Here's the mechanism: STM32's EXTI lines are numbered 0–15, and each number corresponds to "pin N on whichever port you've routed it to" — but only one port at a time can be routed to a given line number. PB13 and PC13 are both "pin 13," so they both compete for EXTI13. The routing lives in SYSCFG->EXTICR[3] (EXTICR4 covers lines 12–15), and HAL_GPIO_Init() overwrites the relevant EXTICR bits every time you initialise a pin in EXTI mode — with no warning that it's stealing the line from whatever was there before.

So if MX_GPIO_Init() configures PC13 as EXTI first (because CubeMX generates pins in port/pin order, and it's auto-added as the User Button), then your PB13 init runs after it and reassigns EXTI13 to port B — that part is actually fine, PB13 wins in that case. But if you've got PC13 configured anywhere after your PB13 init (a library, a later manual call, a HAL_GPIO_Init() you added for a different feature), it silently steals EXTI13 back to port C. Your button's rising edge on PB13 then does nothing at all, because the EXTI13 line is now watching PC13 instead — which explains why it works fine when you trigger it from the debugger (you're calling the ISR/callback directly or the GPIO state happens to line up during your test) but never actually fires from a real button press in Stop mode, where the last SYSCFG_EXTICR write before you enter Stop is what determines which port actually wakes you.

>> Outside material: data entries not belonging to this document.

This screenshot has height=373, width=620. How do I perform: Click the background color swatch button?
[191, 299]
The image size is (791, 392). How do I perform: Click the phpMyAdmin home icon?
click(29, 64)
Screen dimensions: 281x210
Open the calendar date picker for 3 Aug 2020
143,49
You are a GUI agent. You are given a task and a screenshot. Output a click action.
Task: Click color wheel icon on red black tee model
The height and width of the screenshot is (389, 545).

Fastest way to confirm: drop a breakpoint after all your MX_xxx_Init() calls and read SYSCFG->EXTICR[3] directly in the debugger's watch window. Bits [7:4] of that register hold the EXTI13 port selector — 0000 = PA, 0001 = PB, 0010 = PC. If it's not 0001, that's your bug, and you'll find the last HAL_GPIO_Init() call touching pin 13 on some other port somewhere in your init order.

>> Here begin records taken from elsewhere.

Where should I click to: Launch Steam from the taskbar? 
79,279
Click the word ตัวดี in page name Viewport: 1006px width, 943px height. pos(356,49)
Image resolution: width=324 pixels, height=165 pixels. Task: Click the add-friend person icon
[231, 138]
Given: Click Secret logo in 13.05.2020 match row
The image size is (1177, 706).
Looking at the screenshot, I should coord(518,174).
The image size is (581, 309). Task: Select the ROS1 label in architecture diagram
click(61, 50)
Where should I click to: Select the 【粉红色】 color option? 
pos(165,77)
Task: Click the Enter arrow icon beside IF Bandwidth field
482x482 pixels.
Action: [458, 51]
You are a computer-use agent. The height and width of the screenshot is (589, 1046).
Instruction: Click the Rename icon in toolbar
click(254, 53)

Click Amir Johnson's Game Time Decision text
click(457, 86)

Two ways to fix it: reorder your inits so the PB13 config genuinely runs last (fragile — breaks again the next time someone touches init order), or just move your wake button off pin 13 entirely onto a pin number nothing else in the project uses. That second option is the one I'd actually ship.

cube_mx_curses

Can confirm this one, lost half a day to it on a G4 project. Worth adding: CubeMX's Pinout view will flag it if you look — right-click a pin that's fighting for a shared EXTI line and there's a small warning in the pin config panel about the line already being assigned, but it's easy to miss because it doesn't stop you generating code, and it doesn't show up as a build error, it's purely a GUI hint you have to go looking for.

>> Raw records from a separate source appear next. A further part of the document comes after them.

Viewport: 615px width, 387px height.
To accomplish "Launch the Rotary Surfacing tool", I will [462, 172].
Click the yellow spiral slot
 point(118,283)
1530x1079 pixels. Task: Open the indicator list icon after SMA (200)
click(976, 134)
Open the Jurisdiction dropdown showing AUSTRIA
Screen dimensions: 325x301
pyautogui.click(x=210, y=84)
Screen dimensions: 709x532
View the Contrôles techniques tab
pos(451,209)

If reassigning the pin isn't an option (locked into a board revision, say), CubeMX does let you pick a genuinely free line number instead — go through your Pinout view and check which EXTI lines 0–15 are actually free across every port you're using, not just the one you're currently wiring. On an L4 with a handful of buttons, an accelerometer interrupt, and a radio IRQ pin, it's surprisingly easy to run out of unique low-numbered lines and not notice until this exact symptom shows up.

clock_tree_chaos

Once you get the EXTI routing sorted and the wake actually fires, don't be surprised if the next symptom is your UART or SPI transactions immediately after wake coming out garbled, or a delay-based timing routine running way too fast or slow. Stop mode always resumes on HSI regardless of what was clocking the core before entry — worth calling SystemClock_Config() again as literally the first thing in your wake-up handling, before touching any peripheral whose timing depends on the system clock. Covered in more detail in the STM32 low-power modes writeup if you haven't hit that one yet — you will the moment the EXTI fix above starts working.

stale_biscuit_03

That was it exactly. Had HAL_GPIO_Init() for PC13 sitting in a debug helper module I added weeks ago for a "hold button at boot to force DFU" feature, completely forgot it was still in there and it runs after the main GPIO init. Watched SYSCFG->EXTICR[3] like you said — sure enough, 0010 instead of 0001.

Moved my wake button to PA0 instead since nothing else in the project touches it, works first try now. Also added the SystemClock_Config() call in the wake handler before I even got to test it, so thanks for the heads up on that one too — would've been a fun second bug to chase.